The results of LEfSe showed that the identified intergroup biomarker genera echoed the differences previously demonstrated in the manhattan plots at the genus level (LDA > 4, P < 0.05). The results indicated that Lactobacillus, Prevotella, Streptococcus, Finegoldia, Dialister, Hirschia, and Megasphaera were intergroup differential biomarker genera (Figure 4A, B). In addition, we compared the differences in the distribution of the four differentially marker bacteria with higher abundance in groups Non-SUI and SUI. Compared to group Non-SUI, group SUI showed a lower average abundance of Lactobacillus. The higher abundance of Lactobacillus in most samples in group Non-SUI, while only two samples in group SUI contained high abundance of Lactobacillus. Prevotella, Streptococcus and Dialister were more frequent and of higher average abundance in group SUI (Figure 4C).

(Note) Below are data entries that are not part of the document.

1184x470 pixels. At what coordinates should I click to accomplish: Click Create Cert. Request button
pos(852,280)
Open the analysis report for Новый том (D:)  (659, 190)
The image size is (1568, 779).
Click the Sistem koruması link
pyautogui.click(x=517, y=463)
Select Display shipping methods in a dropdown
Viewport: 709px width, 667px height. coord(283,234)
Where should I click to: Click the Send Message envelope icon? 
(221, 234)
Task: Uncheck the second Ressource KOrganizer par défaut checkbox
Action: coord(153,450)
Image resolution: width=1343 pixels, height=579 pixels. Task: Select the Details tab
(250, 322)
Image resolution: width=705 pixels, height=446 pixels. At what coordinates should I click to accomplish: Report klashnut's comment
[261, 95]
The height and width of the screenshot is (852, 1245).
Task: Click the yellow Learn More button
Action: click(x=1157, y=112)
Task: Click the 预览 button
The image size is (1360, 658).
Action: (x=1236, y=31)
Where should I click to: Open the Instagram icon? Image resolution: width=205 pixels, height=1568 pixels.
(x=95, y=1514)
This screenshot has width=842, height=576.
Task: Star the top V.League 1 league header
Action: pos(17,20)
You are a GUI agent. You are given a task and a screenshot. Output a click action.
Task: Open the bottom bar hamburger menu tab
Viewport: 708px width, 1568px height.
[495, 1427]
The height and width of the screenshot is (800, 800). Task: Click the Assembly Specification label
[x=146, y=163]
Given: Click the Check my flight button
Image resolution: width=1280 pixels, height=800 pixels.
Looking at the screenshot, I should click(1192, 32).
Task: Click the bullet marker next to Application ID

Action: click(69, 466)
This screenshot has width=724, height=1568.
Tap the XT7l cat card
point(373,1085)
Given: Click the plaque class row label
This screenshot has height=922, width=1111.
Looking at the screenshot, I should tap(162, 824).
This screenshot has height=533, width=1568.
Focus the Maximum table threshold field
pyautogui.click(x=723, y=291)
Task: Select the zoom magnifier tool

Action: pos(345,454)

3.5 Network Co-occurrence Analysis and Interactions among Vaginal Microbiota
To unravel the relationship between microorganisms, we performed network co-occurrence analysis and mental test. With the same network construction parameters (correlation r > 0.6 or r < – 0.6, P < 0.05), the network in group Non-SUI had 96 nodes and 133 edges (Figure 5A, Supplementary Table S3) while group SUI had 200 nodes and 409 edges (Figure 5B). Next, network attribute analysis was performed, and the average degree was 2.771 for group Non-SUI and 4.07 for group SUI. The average degree of group SUI was significantly higher than that of group Non-SUI (P < 0.0001) (Figure 5C). The number of triangles, the number of sides forming triangles was significantly higher in group SUI than in group Non-SUI (P < 0.001) (Figure 5D). The average clustering coefficient of the SUI was significantly higher than that of Non-SUI (P < 0.01) (Figure 5E). Moreover, we conducted a mental test to examine the interactions among the top 10 most abundant bacterial genera in the Non-SUI and SUI groups, respectively. It performed a Mental test of their interactions, which showed that Gardnerella and Lactobacillus in group Non-SUI showed a significant negative correlation (P < 0.01) and a significant positive correlation with Aerococcus (P < 0.01), Veillonella, Anaerococcus and Dialister showed a significant positive correlation (P < 0.001). Additionally, Dialister, Prevotella, and Anaerococcus showed a significant positive correlation (P < 0.01, P < 0.001), Anaerococcus and Prevotella showed significant positive correlation (P < 0.001) (Figure 5F). In SUI group, there is a significant positive correlation between Dialister and Anaerococcus (P < 0.01), as well as between Finegoldia and Corynebacterium (P < 0.01) (Figure 5G).